1812, or as we British say, about ten past six.

W.C. Fields was one of those fantastic masters of the English language, with a gift his rampant alcoholism could not diminish. It was he that coined the idiomatic phrase, “There appears to be an Ethiopian in the fuel supply”.

In my case it was when the editors started to mention 1812 to me as a subject for a blog. He kept on about 1812 as if it should have some sort of significance to me, but all I could come up with was, “Hey. That’s the year that has its own overture isn’t it?”

The editors kept asking me to write in shorter sentences. “Punchier,” they say. “Underestimating the intelligence of whatever readers I might be able to scrape together,” I says. But the majority of you are Americans and y’all have a readymade palette of phrases about never failing to make money by underestimating yourselves in one way or another.

I am not unaware that it is 2012 and or the significance it has in America, but it appears these editors don’t understand that. I wasn’t expecting that much information to come back from my less than wholeheartedly enthusiastic Wikipedia search.

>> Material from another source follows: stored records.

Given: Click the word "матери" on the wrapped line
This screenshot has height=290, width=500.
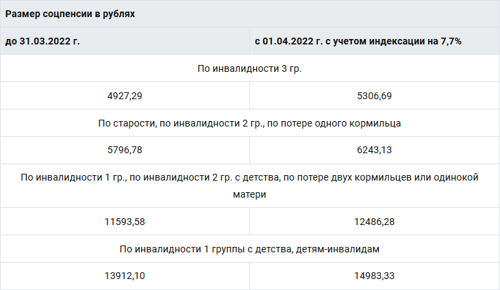Looking at the screenshot, I should pyautogui.click(x=249, y=194).
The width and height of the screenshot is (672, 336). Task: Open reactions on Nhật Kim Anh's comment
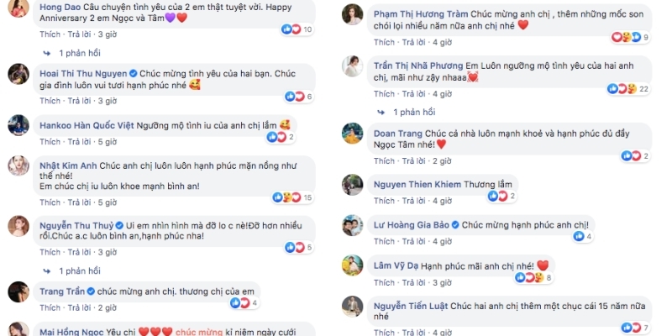point(293,197)
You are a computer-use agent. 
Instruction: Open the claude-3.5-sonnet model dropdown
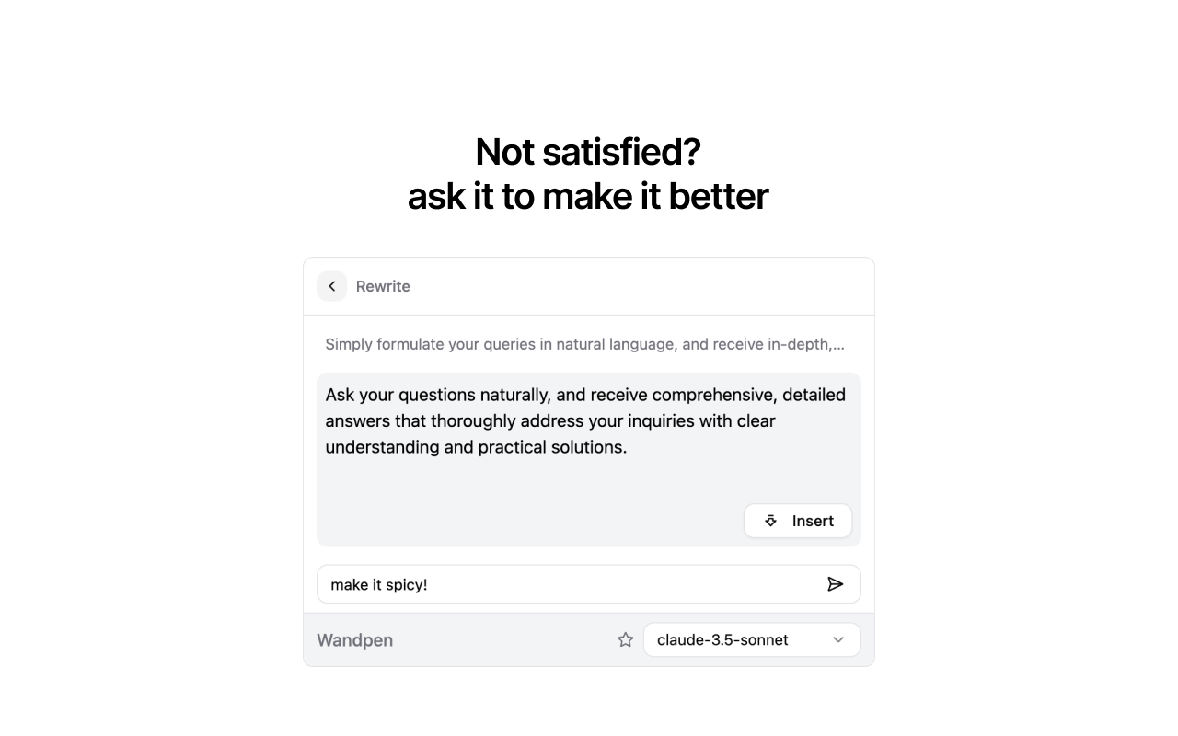coord(752,639)
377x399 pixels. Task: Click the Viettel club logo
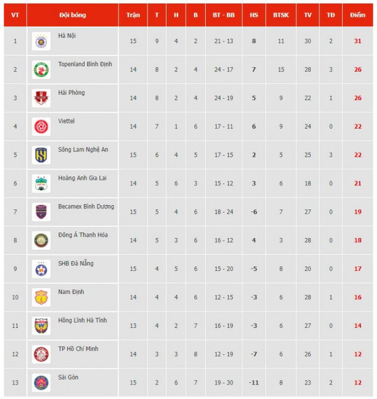[41, 127]
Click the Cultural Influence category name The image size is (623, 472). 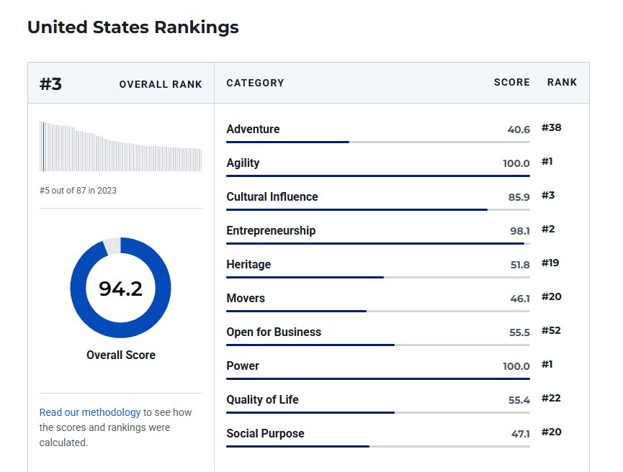point(272,197)
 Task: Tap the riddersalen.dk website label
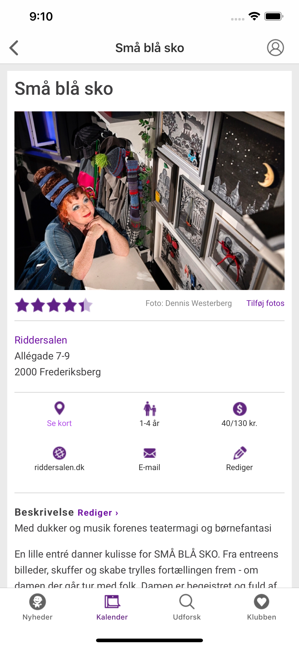pos(59,467)
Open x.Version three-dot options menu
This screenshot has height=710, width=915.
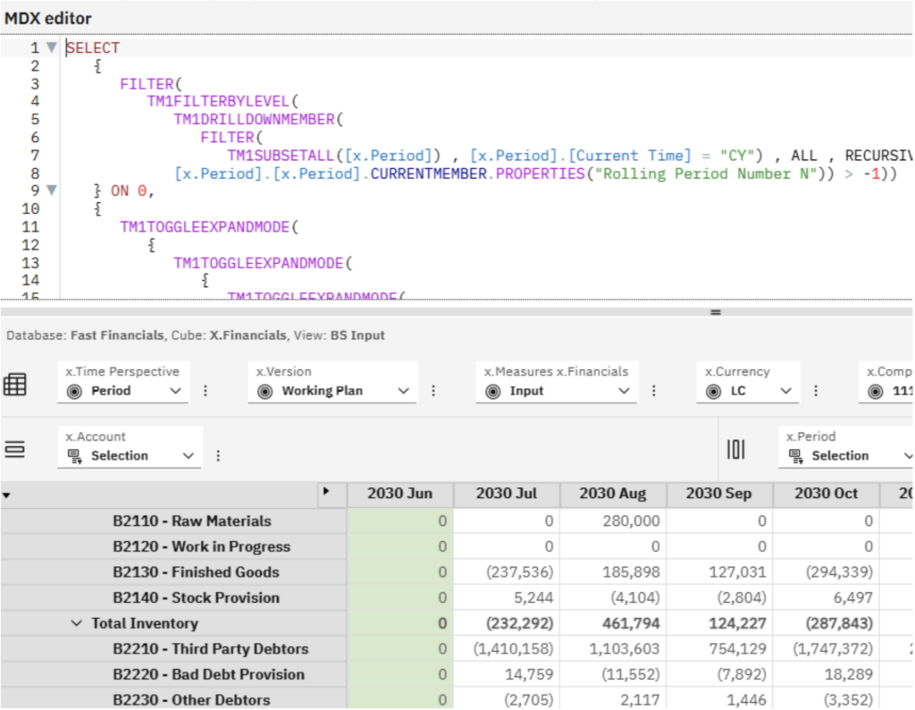pyautogui.click(x=433, y=391)
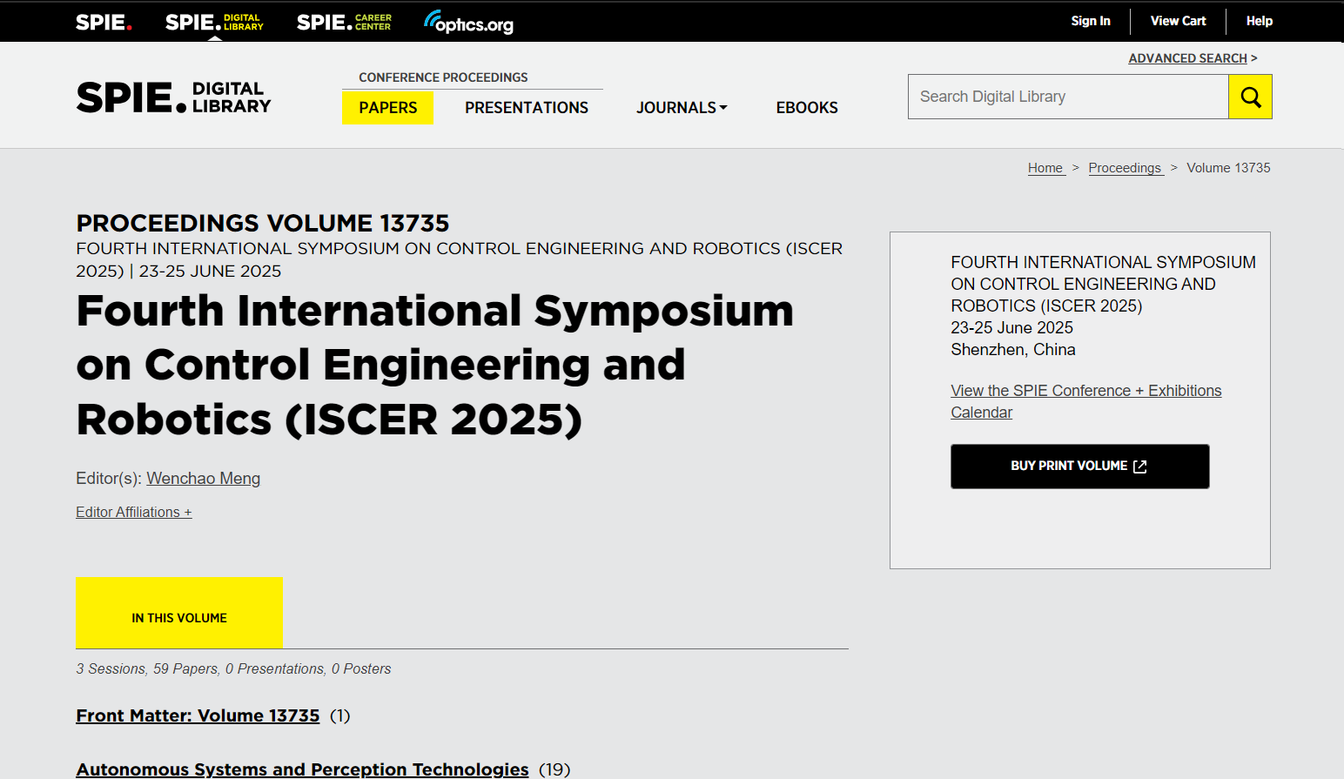Click the Buy Print Volume button
This screenshot has width=1344, height=779.
[1079, 467]
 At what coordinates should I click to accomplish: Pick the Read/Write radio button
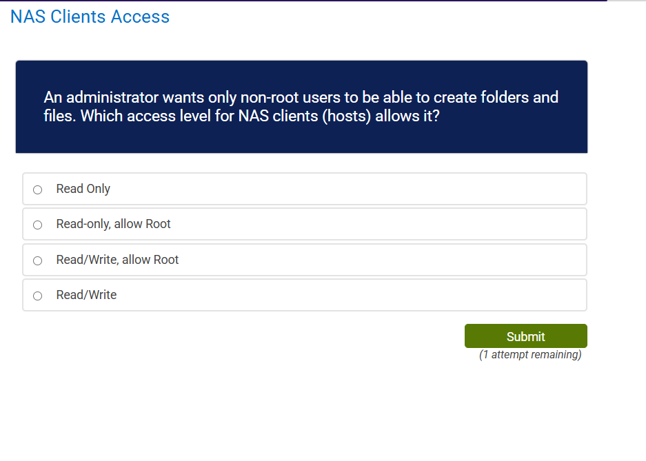37,295
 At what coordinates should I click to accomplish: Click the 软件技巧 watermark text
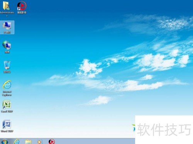click(x=164, y=130)
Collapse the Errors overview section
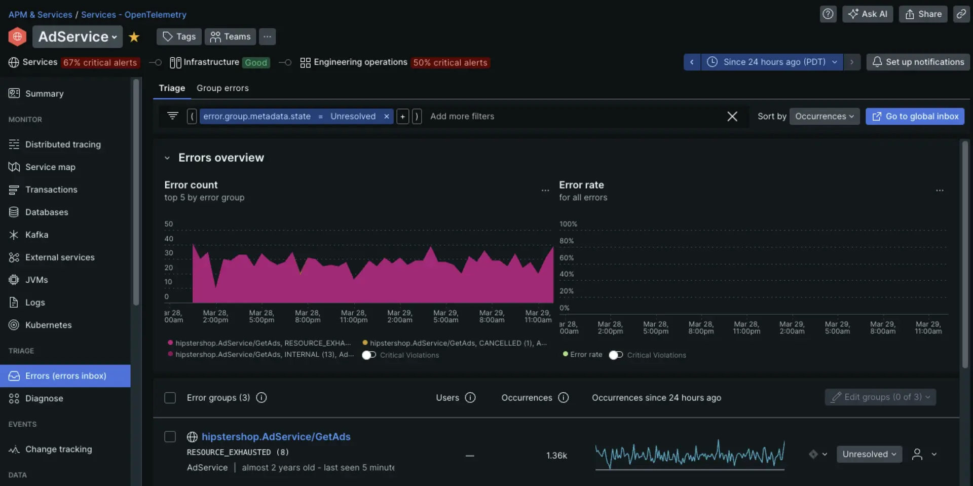This screenshot has width=973, height=486. (167, 158)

In fact I was mumbling to myself that the editors at Baltimore Post-Examiner might be transforming into the latest manifestation of what I call “The Barry Keane factor” – with names changed to protect the guilty. Barry Keane was a prize prick who just happened to be the boss of a place where I once worked. How he got to be in that position is proof that some turds float. He was lazy, arrogant, deeply unpleasant and bald as Donald Trump, also sporting “The Kings New Comb over” that no-one else could see.

Barry Keane was an enjoyment vampire, possessed of the ability to suck the joy out of a room full of people just by entering it and I have had the misfortune to come across several versions of him during my life. Now the editors here are not all these things but then again, I don’t know, because I never met any of them. But this 1812 thing was beginning to rob me of my enjoyment in writing my blog, which for the most part I enjoy, as it gives me a chance to shoot some fish in barrels.

New paragraph.

Not too many words at once.

How’s that?

Good.

Let’s move on.

Well what do you know? In my case, four fifths of five eights of intercourse all, as it turns out there was a series of significant events other than the overture inspiring ones in 1812. A whole bunch of colonial skirmishes according to Wikipedia, whose rendering of the whole affair ends with this sentence,

“The war is scarcely remembered in Britain today, as it regarded the war as a sideshow to the much larger war against Napoleon raging in Europe.”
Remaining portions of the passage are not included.